To do
Could you print the following material back word for word, every line unchanged?

-- Start --

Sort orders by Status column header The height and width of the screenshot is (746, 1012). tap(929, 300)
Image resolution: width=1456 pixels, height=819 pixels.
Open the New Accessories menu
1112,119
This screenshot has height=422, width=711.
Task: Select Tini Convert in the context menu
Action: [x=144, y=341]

-- End --

Task answer
Sort orders by Status column header The height and width of the screenshot is (746, 1012). tap(929, 300)
Image resolution: width=1456 pixels, height=819 pixels.
Open the New Accessories menu
1112,119
This screenshot has height=422, width=711.
Task: Select Tini Convert in the context menu
Action: [x=144, y=341]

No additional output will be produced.